Instruction → Put these lines into a numbered list, leaving out any blank lines.

(Entries for locating words and elements)
>>>>>

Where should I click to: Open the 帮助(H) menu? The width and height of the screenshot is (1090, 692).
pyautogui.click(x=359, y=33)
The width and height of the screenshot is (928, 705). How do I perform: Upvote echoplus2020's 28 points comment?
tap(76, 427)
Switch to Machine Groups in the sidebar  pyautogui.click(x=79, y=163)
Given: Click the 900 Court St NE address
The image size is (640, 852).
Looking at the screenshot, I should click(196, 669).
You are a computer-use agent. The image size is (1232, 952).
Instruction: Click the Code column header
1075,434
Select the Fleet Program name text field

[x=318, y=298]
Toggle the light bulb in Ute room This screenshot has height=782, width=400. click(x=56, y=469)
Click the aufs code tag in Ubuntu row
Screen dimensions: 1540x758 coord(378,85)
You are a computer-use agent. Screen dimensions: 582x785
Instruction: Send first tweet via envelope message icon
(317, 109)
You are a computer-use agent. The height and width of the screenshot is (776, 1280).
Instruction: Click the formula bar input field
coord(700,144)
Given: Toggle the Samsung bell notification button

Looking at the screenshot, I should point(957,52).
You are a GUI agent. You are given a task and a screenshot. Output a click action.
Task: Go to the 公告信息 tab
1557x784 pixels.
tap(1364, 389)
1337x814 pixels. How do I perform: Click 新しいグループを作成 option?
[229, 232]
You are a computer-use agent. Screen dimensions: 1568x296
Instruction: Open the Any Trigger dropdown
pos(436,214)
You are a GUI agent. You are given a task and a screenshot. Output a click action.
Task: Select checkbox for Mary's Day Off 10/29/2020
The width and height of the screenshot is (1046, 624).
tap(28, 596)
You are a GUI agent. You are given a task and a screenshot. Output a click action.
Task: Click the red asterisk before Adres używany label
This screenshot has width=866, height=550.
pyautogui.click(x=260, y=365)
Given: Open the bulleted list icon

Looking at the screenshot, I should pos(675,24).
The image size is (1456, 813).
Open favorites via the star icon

<<<<<

Result →
1. Where should I click to: Open the 帮助(H) menu? The width and height of the screenshot is (1090, 692).
2. pyautogui.click(x=359, y=33)
3. The width and height of the screenshot is (928, 705). How do I perform: Upvote echoplus2020's 28 points comment?
4. tap(76, 427)
5. Switch to Machine Groups in the sidebar  pyautogui.click(x=79, y=163)
6. Given: Click the 900 Court St NE address
7. The image size is (640, 852).
8. Looking at the screenshot, I should click(196, 669).
9. You are a computer-use agent. The image size is (1232, 952).
10. Instruction: Click the Code column header
11. 1075,434
12. Select the Fleet Program name text field
13. [x=318, y=298]
14. Toggle the light bulb in Ute room This screenshot has height=782, width=400. click(x=56, y=469)
15. Click the aufs code tag in Ubuntu row
16. Screen dimensions: 1540x758 coord(378,85)
17. You are a computer-use agent. Screen dimensions: 582x785
18. Instruction: Send first tweet via envelope message icon
19. (317, 109)
20. You are a computer-use agent. The height and width of the screenshot is (776, 1280).
21. Instruction: Click the formula bar input field
22. coord(700,144)
23. Given: Toggle the Samsung bell notification button
24. Looking at the screenshot, I should point(957,52).
25. You are a GUI agent. You are given a task and a screenshot. Output a click action.
26. Task: Go to the 公告信息 tab
27. 1557x784 pixels.
28. tap(1364, 389)
29. 1337x814 pixels. How do I perform: Click 新しいグループを作成 option?
30. [229, 232]
31. You are a computer-use agent. Screen dimensions: 1568x296
32. Instruction: Open the Any Trigger dropdown
33. pos(436,214)
34. You are a GUI agent. You are given a task and a screenshot. Output a click action.
35. Task: Select checkbox for Mary's Day Off 10/29/2020
36. The width and height of the screenshot is (1046, 624).
37. tap(28, 596)
38. You are a GUI agent. You are given a task and a screenshot. Output a click action.
39. Task: Click the red asterisk before Adres używany label
40. This screenshot has width=866, height=550.
41. pyautogui.click(x=260, y=365)
42. Given: Open the bulleted list icon
43. Looking at the screenshot, I should pos(675,24).
44. The image size is (1456, 813).
45. Open favorites via the star icon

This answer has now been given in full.